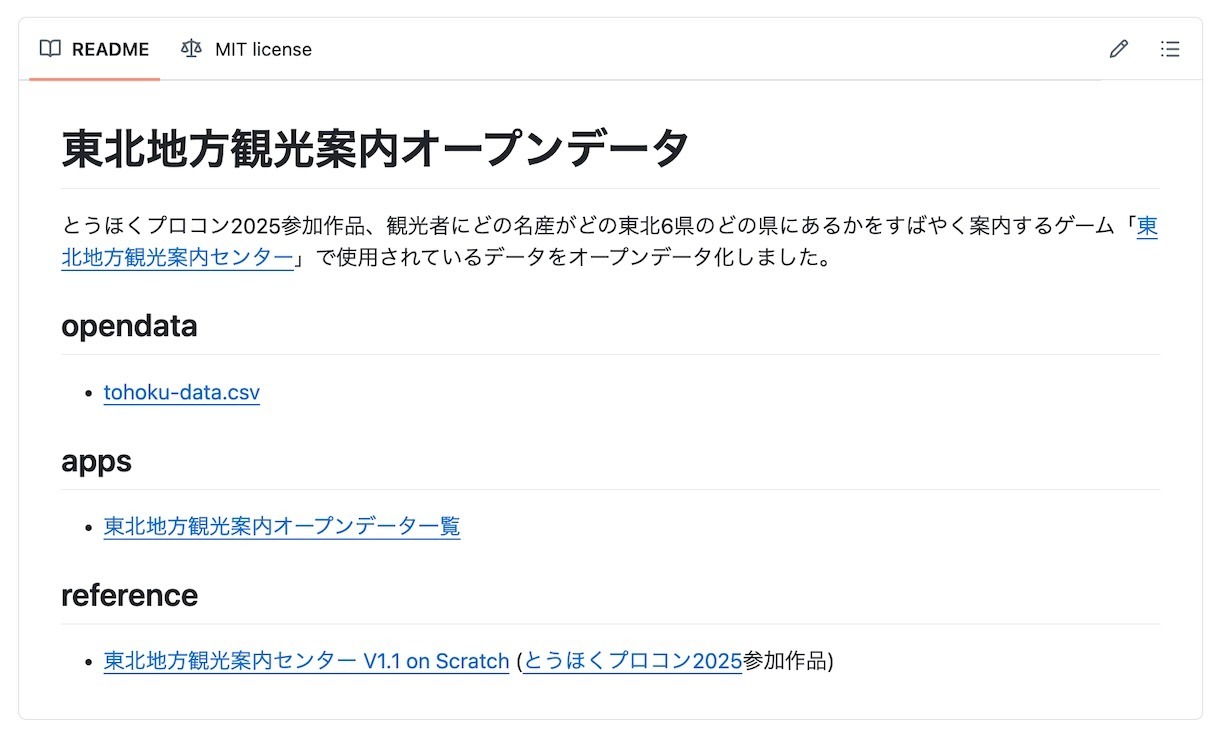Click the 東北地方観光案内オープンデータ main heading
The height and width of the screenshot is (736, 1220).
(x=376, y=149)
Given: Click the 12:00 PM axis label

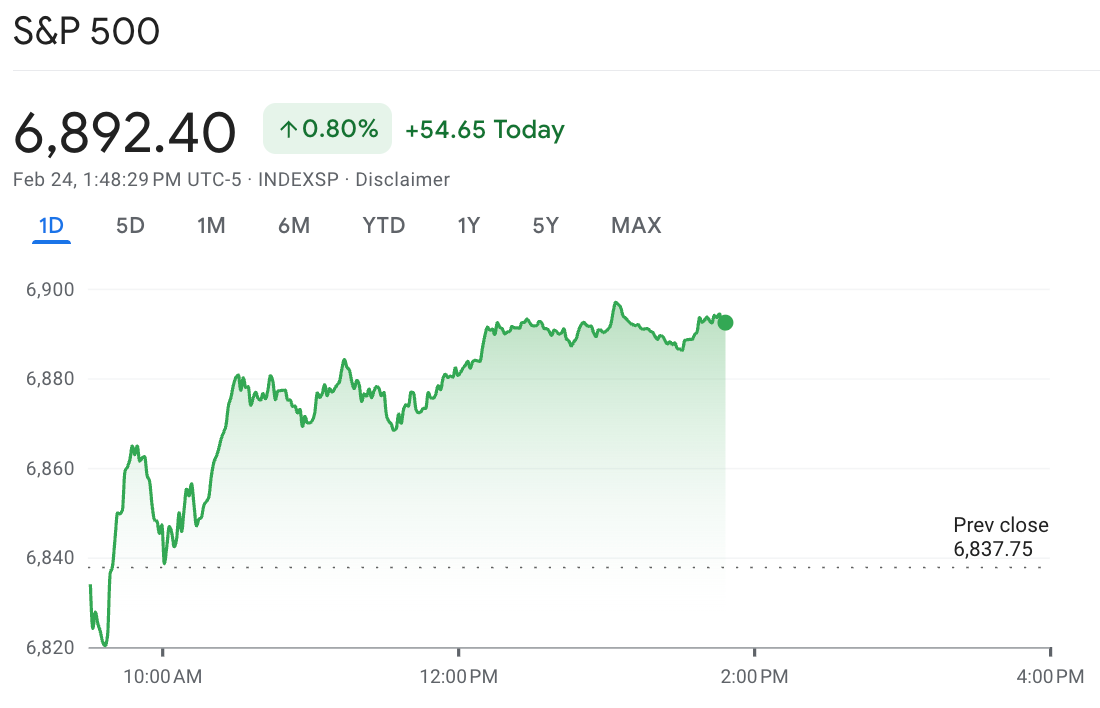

---

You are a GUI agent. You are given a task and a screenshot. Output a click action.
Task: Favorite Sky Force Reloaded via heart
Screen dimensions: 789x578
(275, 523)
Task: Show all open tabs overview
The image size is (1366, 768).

### PROBLEM REQUIREMENTS
Output, from the data above, the lines from the line with "Screen dimensions: 789x578" to the line with "The image size is (1366, 768)." exactly as they stand, both ends included and nothing else.

### YOUR SOLUTION
Screen dimensions: 789x578
(275, 523)
Task: Show all open tabs overview
The image size is (1366, 768).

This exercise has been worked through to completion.